Copy each of the following items line for line, keeping every character unchanged.

Items for locating words and elements:
"""

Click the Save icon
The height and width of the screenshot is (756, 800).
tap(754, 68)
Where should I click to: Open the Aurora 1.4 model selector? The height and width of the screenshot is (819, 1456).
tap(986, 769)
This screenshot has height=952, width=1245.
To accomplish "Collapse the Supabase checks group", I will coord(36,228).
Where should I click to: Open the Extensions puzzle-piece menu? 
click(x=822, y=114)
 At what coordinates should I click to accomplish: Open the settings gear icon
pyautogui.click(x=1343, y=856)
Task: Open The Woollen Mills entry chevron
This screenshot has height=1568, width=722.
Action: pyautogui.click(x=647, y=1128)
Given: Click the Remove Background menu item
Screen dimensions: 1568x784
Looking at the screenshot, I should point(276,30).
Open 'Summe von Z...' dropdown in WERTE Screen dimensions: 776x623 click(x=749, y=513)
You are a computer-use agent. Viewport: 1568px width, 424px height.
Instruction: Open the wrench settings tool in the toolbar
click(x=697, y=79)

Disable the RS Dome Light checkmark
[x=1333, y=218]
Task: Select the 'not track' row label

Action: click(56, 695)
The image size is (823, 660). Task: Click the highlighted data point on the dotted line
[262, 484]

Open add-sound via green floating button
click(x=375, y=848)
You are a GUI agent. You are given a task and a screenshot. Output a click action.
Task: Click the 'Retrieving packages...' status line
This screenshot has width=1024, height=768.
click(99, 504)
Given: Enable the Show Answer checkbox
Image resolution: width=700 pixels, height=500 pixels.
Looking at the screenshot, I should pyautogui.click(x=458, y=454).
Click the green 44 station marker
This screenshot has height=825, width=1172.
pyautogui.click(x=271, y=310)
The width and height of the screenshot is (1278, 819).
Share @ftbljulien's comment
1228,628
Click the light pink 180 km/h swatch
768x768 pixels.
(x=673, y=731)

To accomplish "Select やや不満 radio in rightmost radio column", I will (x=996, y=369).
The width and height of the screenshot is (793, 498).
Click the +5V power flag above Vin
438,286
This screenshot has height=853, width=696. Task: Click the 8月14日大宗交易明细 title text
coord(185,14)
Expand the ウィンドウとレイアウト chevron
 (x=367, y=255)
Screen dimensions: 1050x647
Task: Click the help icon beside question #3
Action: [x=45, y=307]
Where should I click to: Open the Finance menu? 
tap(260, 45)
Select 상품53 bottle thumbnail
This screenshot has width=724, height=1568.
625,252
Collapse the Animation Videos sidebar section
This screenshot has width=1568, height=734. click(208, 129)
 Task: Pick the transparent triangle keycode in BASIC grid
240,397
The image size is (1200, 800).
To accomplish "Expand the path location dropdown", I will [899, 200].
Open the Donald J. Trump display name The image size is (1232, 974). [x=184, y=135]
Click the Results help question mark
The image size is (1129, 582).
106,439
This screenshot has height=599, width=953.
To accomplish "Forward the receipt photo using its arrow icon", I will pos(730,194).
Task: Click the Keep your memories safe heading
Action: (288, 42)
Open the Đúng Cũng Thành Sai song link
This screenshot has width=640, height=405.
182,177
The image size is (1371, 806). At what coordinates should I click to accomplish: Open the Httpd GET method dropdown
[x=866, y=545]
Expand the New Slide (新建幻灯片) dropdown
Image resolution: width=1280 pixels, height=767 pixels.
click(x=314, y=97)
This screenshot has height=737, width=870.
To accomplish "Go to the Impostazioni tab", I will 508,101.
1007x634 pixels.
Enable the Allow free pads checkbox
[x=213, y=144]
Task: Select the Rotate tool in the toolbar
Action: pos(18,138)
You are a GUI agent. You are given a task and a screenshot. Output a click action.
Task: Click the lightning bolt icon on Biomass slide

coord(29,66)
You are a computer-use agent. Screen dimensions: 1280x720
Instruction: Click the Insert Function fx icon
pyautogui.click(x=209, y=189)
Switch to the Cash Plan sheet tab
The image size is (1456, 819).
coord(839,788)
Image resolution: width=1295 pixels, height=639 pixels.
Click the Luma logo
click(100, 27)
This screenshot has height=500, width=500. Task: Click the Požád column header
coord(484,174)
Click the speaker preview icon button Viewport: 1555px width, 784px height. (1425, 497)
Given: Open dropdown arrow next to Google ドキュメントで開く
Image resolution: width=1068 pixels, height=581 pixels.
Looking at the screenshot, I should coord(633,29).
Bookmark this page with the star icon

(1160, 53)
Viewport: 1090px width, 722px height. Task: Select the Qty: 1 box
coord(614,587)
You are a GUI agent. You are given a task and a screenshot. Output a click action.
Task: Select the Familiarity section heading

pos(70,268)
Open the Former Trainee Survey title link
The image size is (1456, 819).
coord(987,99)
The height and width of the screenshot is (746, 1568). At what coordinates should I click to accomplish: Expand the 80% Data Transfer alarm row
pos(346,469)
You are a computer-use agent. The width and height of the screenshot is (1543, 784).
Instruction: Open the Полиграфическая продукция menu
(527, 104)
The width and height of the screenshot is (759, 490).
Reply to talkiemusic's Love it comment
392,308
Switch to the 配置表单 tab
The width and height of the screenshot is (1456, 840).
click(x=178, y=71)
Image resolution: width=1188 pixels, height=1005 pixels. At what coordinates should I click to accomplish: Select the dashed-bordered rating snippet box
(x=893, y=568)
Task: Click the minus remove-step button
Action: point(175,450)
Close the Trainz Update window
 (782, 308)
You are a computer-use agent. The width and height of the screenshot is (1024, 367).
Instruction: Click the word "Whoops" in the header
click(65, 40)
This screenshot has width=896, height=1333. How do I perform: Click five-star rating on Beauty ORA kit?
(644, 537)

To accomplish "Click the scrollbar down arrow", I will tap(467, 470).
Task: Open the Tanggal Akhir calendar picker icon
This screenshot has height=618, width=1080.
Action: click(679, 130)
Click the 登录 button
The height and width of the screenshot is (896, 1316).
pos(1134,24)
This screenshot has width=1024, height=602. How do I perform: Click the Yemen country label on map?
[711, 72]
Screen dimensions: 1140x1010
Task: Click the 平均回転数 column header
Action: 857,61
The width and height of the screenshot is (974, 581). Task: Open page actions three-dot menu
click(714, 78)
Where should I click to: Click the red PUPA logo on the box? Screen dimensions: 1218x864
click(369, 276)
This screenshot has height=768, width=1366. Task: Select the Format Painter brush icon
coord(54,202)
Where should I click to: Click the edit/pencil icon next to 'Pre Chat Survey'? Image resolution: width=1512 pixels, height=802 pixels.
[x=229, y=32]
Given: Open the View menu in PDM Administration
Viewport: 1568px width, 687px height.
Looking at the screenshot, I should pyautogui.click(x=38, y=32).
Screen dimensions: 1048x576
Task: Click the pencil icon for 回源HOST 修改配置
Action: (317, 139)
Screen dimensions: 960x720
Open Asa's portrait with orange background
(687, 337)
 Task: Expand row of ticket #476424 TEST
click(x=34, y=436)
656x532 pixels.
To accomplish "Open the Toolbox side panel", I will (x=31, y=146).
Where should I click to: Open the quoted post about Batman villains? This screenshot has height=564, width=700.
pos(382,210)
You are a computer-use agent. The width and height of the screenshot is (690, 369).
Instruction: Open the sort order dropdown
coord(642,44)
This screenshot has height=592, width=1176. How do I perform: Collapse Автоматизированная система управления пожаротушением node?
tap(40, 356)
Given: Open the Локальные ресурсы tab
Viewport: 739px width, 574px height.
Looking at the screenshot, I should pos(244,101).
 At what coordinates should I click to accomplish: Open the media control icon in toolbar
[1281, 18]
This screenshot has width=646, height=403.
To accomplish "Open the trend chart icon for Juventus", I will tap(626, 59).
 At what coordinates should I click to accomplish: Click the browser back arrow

"""

Correct answer:
Click the Save icon
The height and width of the screenshot is (756, 800).
tap(754, 68)
Where should I click to: Open the Aurora 1.4 model selector? The height and width of the screenshot is (819, 1456).
tap(986, 769)
This screenshot has height=952, width=1245.
To accomplish "Collapse the Supabase checks group", I will coord(36,228).
Where should I click to: Open the Extensions puzzle-piece menu? 
click(x=822, y=114)
 At what coordinates should I click to accomplish: Open the settings gear icon
pyautogui.click(x=1343, y=856)
Task: Open The Woollen Mills entry chevron
This screenshot has height=1568, width=722.
Action: pyautogui.click(x=647, y=1128)
Given: Click the Remove Background menu item
Screen dimensions: 1568x784
Looking at the screenshot, I should point(276,30).
Open 'Summe von Z...' dropdown in WERTE Screen dimensions: 776x623 click(x=749, y=513)
You are a computer-use agent. Viewport: 1568px width, 424px height.
Instruction: Open the wrench settings tool in the toolbar
click(x=697, y=79)

Disable the RS Dome Light checkmark
[x=1333, y=218]
Task: Select the 'not track' row label

Action: click(56, 695)
The image size is (823, 660). Task: Click the highlighted data point on the dotted line
[262, 484]

Open add-sound via green floating button
click(x=375, y=848)
You are a GUI agent. You are given a task and a screenshot. Output a click action.
Task: Click the 'Retrieving packages...' status line
This screenshot has width=1024, height=768.
click(99, 504)
Given: Enable the Show Answer checkbox
Image resolution: width=700 pixels, height=500 pixels.
Looking at the screenshot, I should pyautogui.click(x=458, y=454).
Click the green 44 station marker
This screenshot has height=825, width=1172.
pyautogui.click(x=271, y=310)
The width and height of the screenshot is (1278, 819).
Share @ftbljulien's comment
1228,628
Click the light pink 180 km/h swatch
768x768 pixels.
(x=673, y=731)

To accomplish "Select やや不満 radio in rightmost radio column", I will (x=996, y=369).
The width and height of the screenshot is (793, 498).
Click the +5V power flag above Vin
438,286
This screenshot has height=853, width=696. Task: Click the 8月14日大宗交易明细 title text
coord(185,14)
Expand the ウィンドウとレイアウト chevron
 (x=367, y=255)
Screen dimensions: 1050x647
Task: Click the help icon beside question #3
Action: [x=45, y=307]
Where should I click to: Open the Finance menu? 
tap(260, 45)
Select 상품53 bottle thumbnail
This screenshot has width=724, height=1568.
625,252
Collapse the Animation Videos sidebar section
This screenshot has width=1568, height=734. click(208, 129)
 Task: Pick the transparent triangle keycode in BASIC grid
240,397
The image size is (1200, 800).
To accomplish "Expand the path location dropdown", I will [899, 200].
Open the Donald J. Trump display name The image size is (1232, 974). [x=184, y=135]
Click the Results help question mark
The image size is (1129, 582).
106,439
This screenshot has height=599, width=953.
To accomplish "Forward the receipt photo using its arrow icon", I will pos(730,194).
Task: Click the Keep your memories safe heading
Action: (288, 42)
Open the Đúng Cũng Thành Sai song link
This screenshot has width=640, height=405.
182,177
The image size is (1371, 806). At what coordinates should I click to accomplish: Open the Httpd GET method dropdown
[x=866, y=545]
Expand the New Slide (新建幻灯片) dropdown
Image resolution: width=1280 pixels, height=767 pixels.
click(x=314, y=97)
This screenshot has height=737, width=870.
To accomplish "Go to the Impostazioni tab", I will 508,101.
1007x634 pixels.
Enable the Allow free pads checkbox
[x=213, y=144]
Task: Select the Rotate tool in the toolbar
Action: pos(18,138)
You are a GUI agent. You are given a task and a screenshot. Output a click action.
Task: Click the lightning bolt icon on Biomass slide

coord(29,66)
You are a computer-use agent. Screen dimensions: 1280x720
Instruction: Click the Insert Function fx icon
pyautogui.click(x=209, y=189)
Switch to the Cash Plan sheet tab
The image size is (1456, 819).
coord(839,788)
Image resolution: width=1295 pixels, height=639 pixels.
Click the Luma logo
click(100, 27)
This screenshot has height=500, width=500. Task: Click the Požád column header
coord(484,174)
Click the speaker preview icon button Viewport: 1555px width, 784px height. (1425, 497)
Given: Open dropdown arrow next to Google ドキュメントで開く
Image resolution: width=1068 pixels, height=581 pixels.
Looking at the screenshot, I should coord(633,29).
Bookmark this page with the star icon

(1160, 53)
Viewport: 1090px width, 722px height. Task: Select the Qty: 1 box
coord(614,587)
You are a GUI agent. You are given a task and a screenshot. Output a click action.
Task: Select the Familiarity section heading

pos(70,268)
Open the Former Trainee Survey title link
The image size is (1456, 819).
coord(987,99)
The height and width of the screenshot is (746, 1568). At what coordinates should I click to accomplish: Expand the 80% Data Transfer alarm row
pos(346,469)
You are a computer-use agent. The width and height of the screenshot is (1543, 784).
Instruction: Open the Полиграфическая продукция menu
(527, 104)
The width and height of the screenshot is (759, 490).
Reply to talkiemusic's Love it comment
392,308
Switch to the 配置表单 tab
The width and height of the screenshot is (1456, 840).
click(x=178, y=71)
Image resolution: width=1188 pixels, height=1005 pixels. At what coordinates should I click to accomplish: Select the dashed-bordered rating snippet box
(x=893, y=568)
Task: Click the minus remove-step button
Action: point(175,450)
Close the Trainz Update window
 (782, 308)
You are a computer-use agent. The width and height of the screenshot is (1024, 367).
Instruction: Click the word "Whoops" in the header
click(65, 40)
This screenshot has width=896, height=1333. How do I perform: Click five-star rating on Beauty ORA kit?
(644, 537)

To accomplish "Click the scrollbar down arrow", I will tap(467, 470).
Task: Open the Tanggal Akhir calendar picker icon
This screenshot has height=618, width=1080.
Action: click(679, 130)
Click the 登录 button
The height and width of the screenshot is (896, 1316).
pos(1134,24)
This screenshot has width=1024, height=602. How do I perform: Click the Yemen country label on map?
[711, 72]
Screen dimensions: 1140x1010
Task: Click the 平均回転数 column header
Action: 857,61
The width and height of the screenshot is (974, 581). Task: Open page actions three-dot menu
click(714, 78)
Where should I click to: Click the red PUPA logo on the box? Screen dimensions: 1218x864
click(369, 276)
This screenshot has height=768, width=1366. Task: Select the Format Painter brush icon
coord(54,202)
Where should I click to: Click the edit/pencil icon next to 'Pre Chat Survey'? Image resolution: width=1512 pixels, height=802 pixels.
[x=229, y=32]
Given: Open the View menu in PDM Administration
Viewport: 1568px width, 687px height.
Looking at the screenshot, I should pyautogui.click(x=38, y=32).
Screen dimensions: 1048x576
Task: Click the pencil icon for 回源HOST 修改配置
Action: (317, 139)
Screen dimensions: 960x720
Open Asa's portrait with orange background
(687, 337)
 Task: Expand row of ticket #476424 TEST
click(x=34, y=436)
656x532 pixels.
To accomplish "Open the Toolbox side panel", I will (x=31, y=146).
Where should I click to: Open the quoted post about Batman villains? This screenshot has height=564, width=700.
pos(382,210)
You are a computer-use agent. The width and height of the screenshot is (690, 369).
Instruction: Open the sort order dropdown
coord(642,44)
This screenshot has height=592, width=1176. How do I perform: Collapse Автоматизированная система управления пожаротушением node?
tap(40, 356)
Given: Open the Локальные ресурсы tab
Viewport: 739px width, 574px height.
Looking at the screenshot, I should pos(244,101).
 At what coordinates should I click to accomplish: Open the media control icon in toolbar
[1281, 18]
This screenshot has width=646, height=403.
To accomplish "Open the trend chart icon for Juventus", I will tap(626, 59).
 At what coordinates should I click to accomplish: Click the browser back arrow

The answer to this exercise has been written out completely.